▶ [RECORDS FOR THE EXERCISE]:
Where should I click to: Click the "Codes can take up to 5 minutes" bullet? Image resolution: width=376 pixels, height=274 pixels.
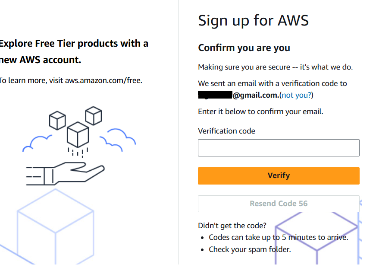[x=278, y=237]

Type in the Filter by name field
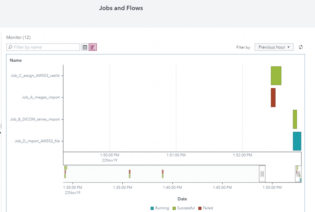(46, 47)
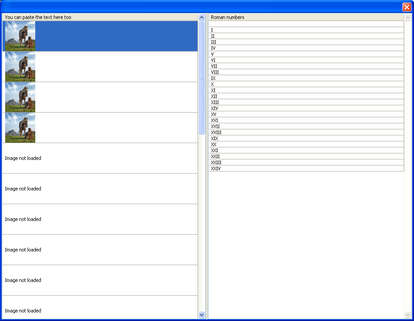Select row 'I' in Roman numbers list
This screenshot has width=414, height=321.
[x=306, y=30]
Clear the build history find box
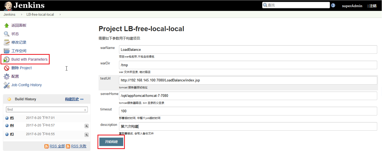 [85, 110]
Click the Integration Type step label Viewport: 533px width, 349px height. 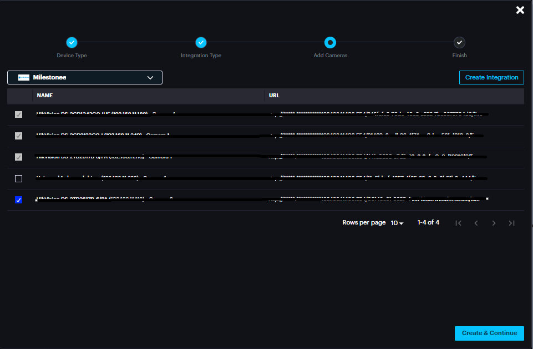[x=201, y=56]
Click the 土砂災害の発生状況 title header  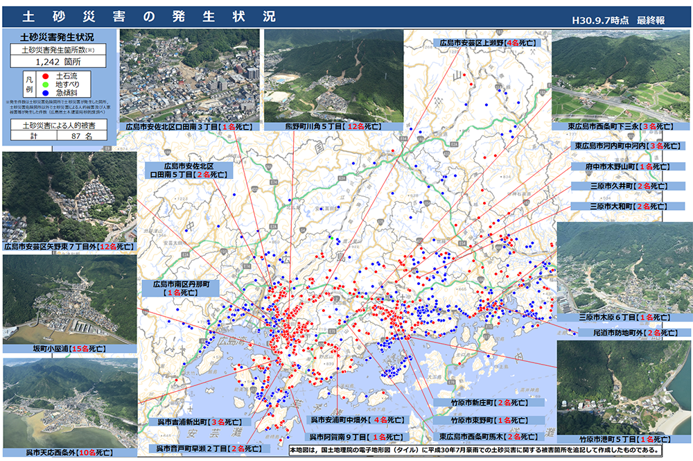(x=148, y=17)
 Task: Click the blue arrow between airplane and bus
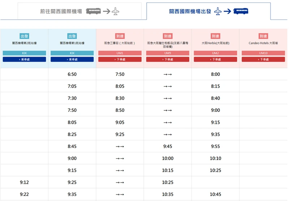(x=227, y=11)
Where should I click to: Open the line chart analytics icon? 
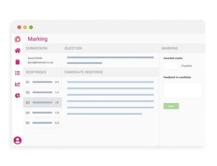point(17,84)
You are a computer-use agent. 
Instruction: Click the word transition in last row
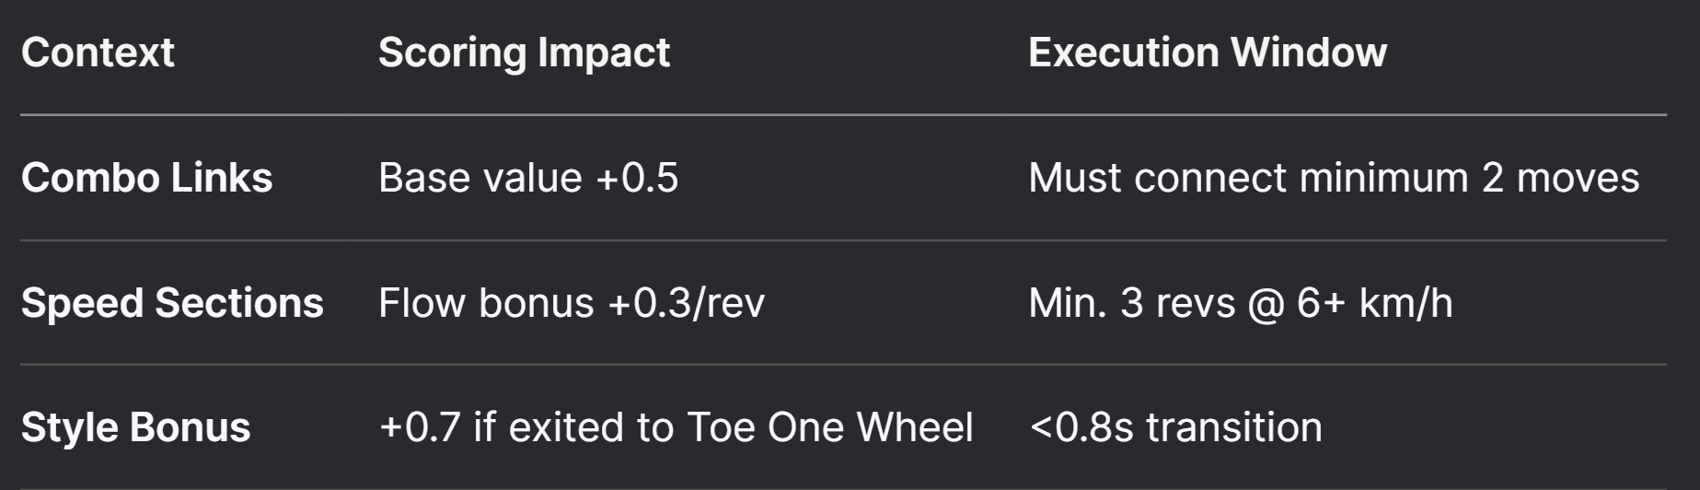(1233, 427)
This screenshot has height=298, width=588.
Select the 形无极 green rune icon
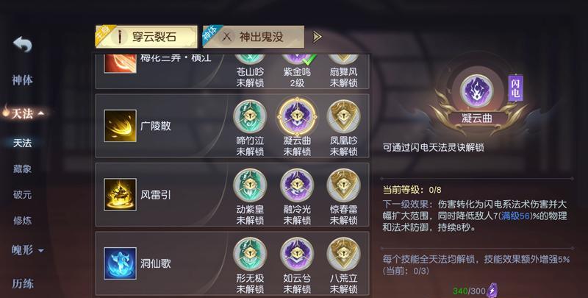tap(250, 254)
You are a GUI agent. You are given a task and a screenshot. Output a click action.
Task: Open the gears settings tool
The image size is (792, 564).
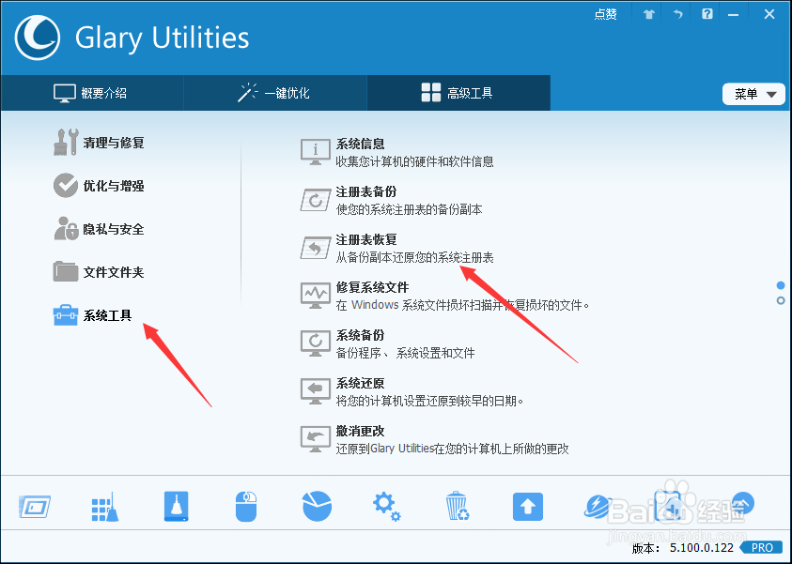click(x=386, y=507)
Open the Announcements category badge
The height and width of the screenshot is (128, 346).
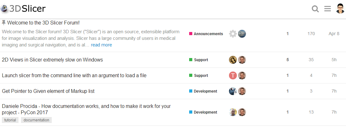(x=206, y=34)
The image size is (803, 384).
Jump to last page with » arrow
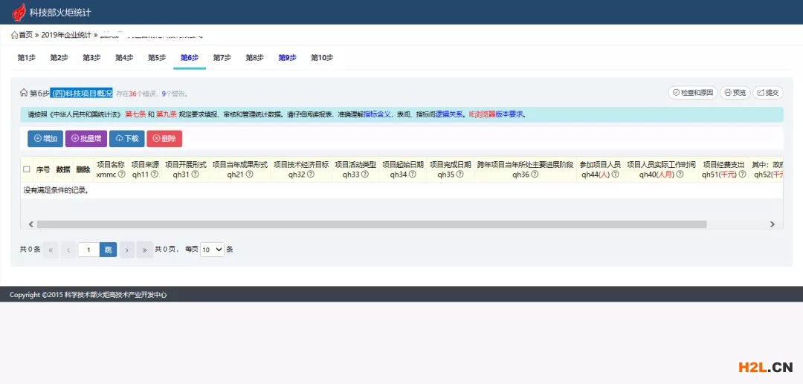pyautogui.click(x=145, y=250)
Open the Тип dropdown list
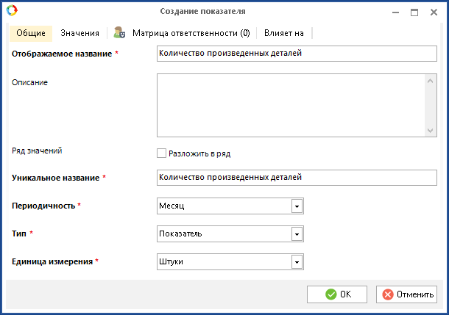 297,234
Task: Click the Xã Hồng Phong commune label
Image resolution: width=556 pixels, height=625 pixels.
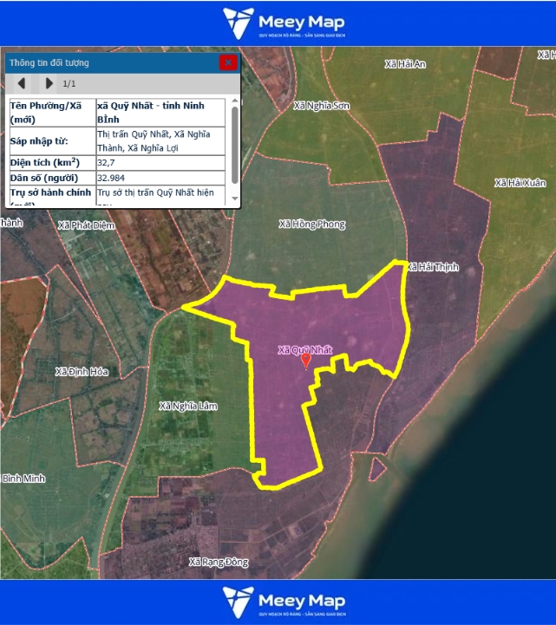Action: 311,225
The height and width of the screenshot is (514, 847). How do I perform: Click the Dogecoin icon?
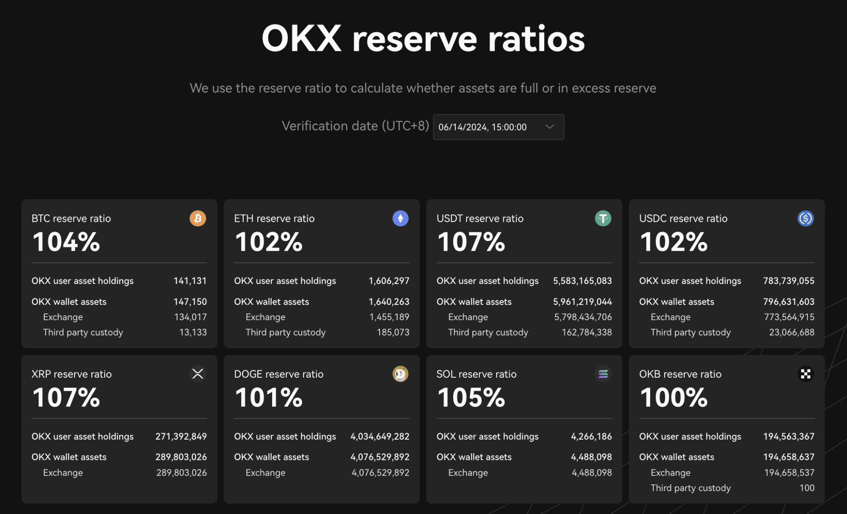(400, 374)
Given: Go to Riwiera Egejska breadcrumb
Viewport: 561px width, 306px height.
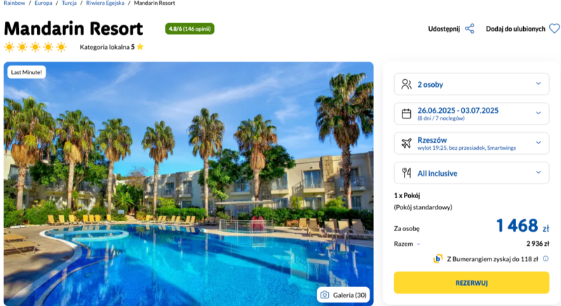Looking at the screenshot, I should [105, 3].
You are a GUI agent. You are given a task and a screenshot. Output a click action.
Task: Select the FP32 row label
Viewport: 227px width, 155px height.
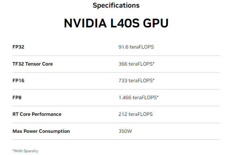pos(18,47)
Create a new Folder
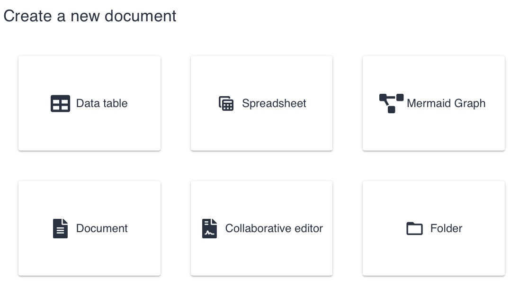 click(x=433, y=228)
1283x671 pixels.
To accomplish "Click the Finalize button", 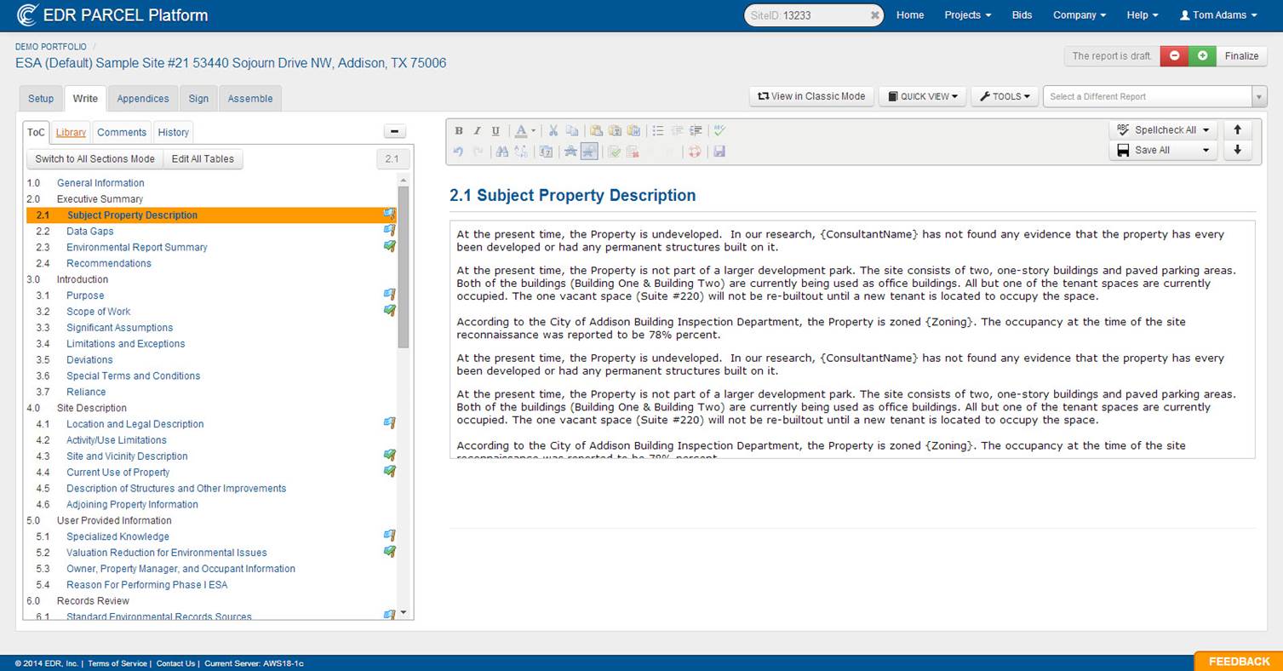I will tap(1241, 56).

▶ [WORK ITEM]:
In the listing above, find the line containing "Open the Announcements category badge" and the line containing "Given: Go to Riwiera Egejska breadcrumb", then write out both of them and every line between, exactly, with no pictures.

▶ [SOLVED EXERCISE]:
Open the Announcements category badge
The height and width of the screenshot is (128, 346).
(x=206, y=34)
The image size is (803, 384).
Jump to last page with » arrow
pyautogui.click(x=145, y=250)
Open the Тип dropdown list
 297,234
Task: Click the Xã Hồng Phong commune label
Image resolution: width=556 pixels, height=625 pixels.
Action: 311,225
The height and width of the screenshot is (514, 847). How do I perform: Click the Dogecoin icon?
(400, 374)
Given: Go to Riwiera Egejska breadcrumb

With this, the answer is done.